Jan 4, 2008

Rambelation

In which my blog leaves the essay on some topic format, and enters the chatty bloggy format.

Lets talk about just genre fiction, and how it relates to me. The first book anyone can tell that I read was Jonathan Livingston Seagull by Richard Bach. My mother tells me that she sat me in her lap, as she always did when reading to me, and with that book, I started turning the pages faster than she was reading. She actually quizzed me on the content of the part I'd read that was slower than what she was reading out loud, and apparently I got it right.

The second book I really remember reading, cover to cover, was The Hobbit. I'm sure i read plenty of other books. I have memories of various Golden Books, but The Hobbit was one that stuck, because I re read it enough. I re read books I really like a lot. If I really love a book, I may re read it like I'm chain smoking.

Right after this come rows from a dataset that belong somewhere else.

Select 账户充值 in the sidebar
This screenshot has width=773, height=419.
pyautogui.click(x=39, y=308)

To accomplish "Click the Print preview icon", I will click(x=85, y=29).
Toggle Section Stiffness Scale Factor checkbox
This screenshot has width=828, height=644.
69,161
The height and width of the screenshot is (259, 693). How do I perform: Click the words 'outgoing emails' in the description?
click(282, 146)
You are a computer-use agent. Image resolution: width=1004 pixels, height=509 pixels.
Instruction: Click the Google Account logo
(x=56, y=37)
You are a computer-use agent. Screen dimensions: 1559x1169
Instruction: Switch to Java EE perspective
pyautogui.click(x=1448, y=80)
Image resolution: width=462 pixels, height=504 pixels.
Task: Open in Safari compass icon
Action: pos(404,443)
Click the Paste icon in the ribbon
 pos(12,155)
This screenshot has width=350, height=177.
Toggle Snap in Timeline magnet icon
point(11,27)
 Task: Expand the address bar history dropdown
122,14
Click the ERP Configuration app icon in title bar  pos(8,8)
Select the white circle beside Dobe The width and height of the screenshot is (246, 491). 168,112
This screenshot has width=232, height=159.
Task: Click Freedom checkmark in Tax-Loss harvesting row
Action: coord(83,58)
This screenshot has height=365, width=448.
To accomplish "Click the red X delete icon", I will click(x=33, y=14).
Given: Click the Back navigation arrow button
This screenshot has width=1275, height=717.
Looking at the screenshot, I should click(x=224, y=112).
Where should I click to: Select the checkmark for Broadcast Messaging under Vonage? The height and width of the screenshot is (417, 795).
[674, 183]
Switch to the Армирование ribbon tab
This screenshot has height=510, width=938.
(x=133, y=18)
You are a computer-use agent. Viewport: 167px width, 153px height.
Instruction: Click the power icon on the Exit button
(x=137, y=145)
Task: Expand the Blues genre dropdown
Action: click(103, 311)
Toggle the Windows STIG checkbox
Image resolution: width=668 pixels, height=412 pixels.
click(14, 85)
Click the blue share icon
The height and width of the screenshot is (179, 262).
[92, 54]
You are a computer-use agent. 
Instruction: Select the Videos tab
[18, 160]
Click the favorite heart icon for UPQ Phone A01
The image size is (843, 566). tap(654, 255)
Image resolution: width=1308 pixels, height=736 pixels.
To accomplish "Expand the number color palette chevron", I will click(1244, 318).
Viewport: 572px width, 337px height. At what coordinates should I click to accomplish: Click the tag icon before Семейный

Genre fiction, especial a series of books, or a book set in the same universe as previous books, like the Diskworld or Ethshar books, are usual re-reads. Sometimes if a new one crops up, I'll make a point of re reading the entire series. There's something comfortable about that. It's like getting reintroduced to old friends. It's an easier read, because I know the story. I suppose it's like seeing an opera you love performed again. And because I've had different experiences, I might have a differnt perspective on part of the story

Back to The Hobbit. I re read that book countless times as a child. I doubt churchgoing kids read the bible as much as I read The Hobbit, and later, The Lord Of The Rings. I knew those books backwards and forwards. I've probably forgotten huge chunks of them by now. More books have entered my re-reading stack, so the fanaticism to a few books has gotten a bit diluted.

Am I the only one who re-reads like this?

1 comment:

R G said...

As a kid I sometimes used to finish the last page of a book, and then turn back to the beginning and start all over again. I think The Hobbit was one of the books I did this with.

My grandfather, the eminent professor, was very upset by this. He said that re-reading a book was indeed like revisiting an old friend, but you should only do it once every ten years or so.

But kids love repetition! Look at children's television, or the way a toddler will watch a favorite Disney movie again and again and again.

As an adult, I still re-read, but less often - maybe every couple of years for favorite books. I tend to associate books with the experience I was having when I was reading it the first time - maybe while sick in bed, or on a plane, or ditching work for a long lunch. Re-reading brings back that experience of being sick, or the trip I took, or the crappy job that I snuck away from.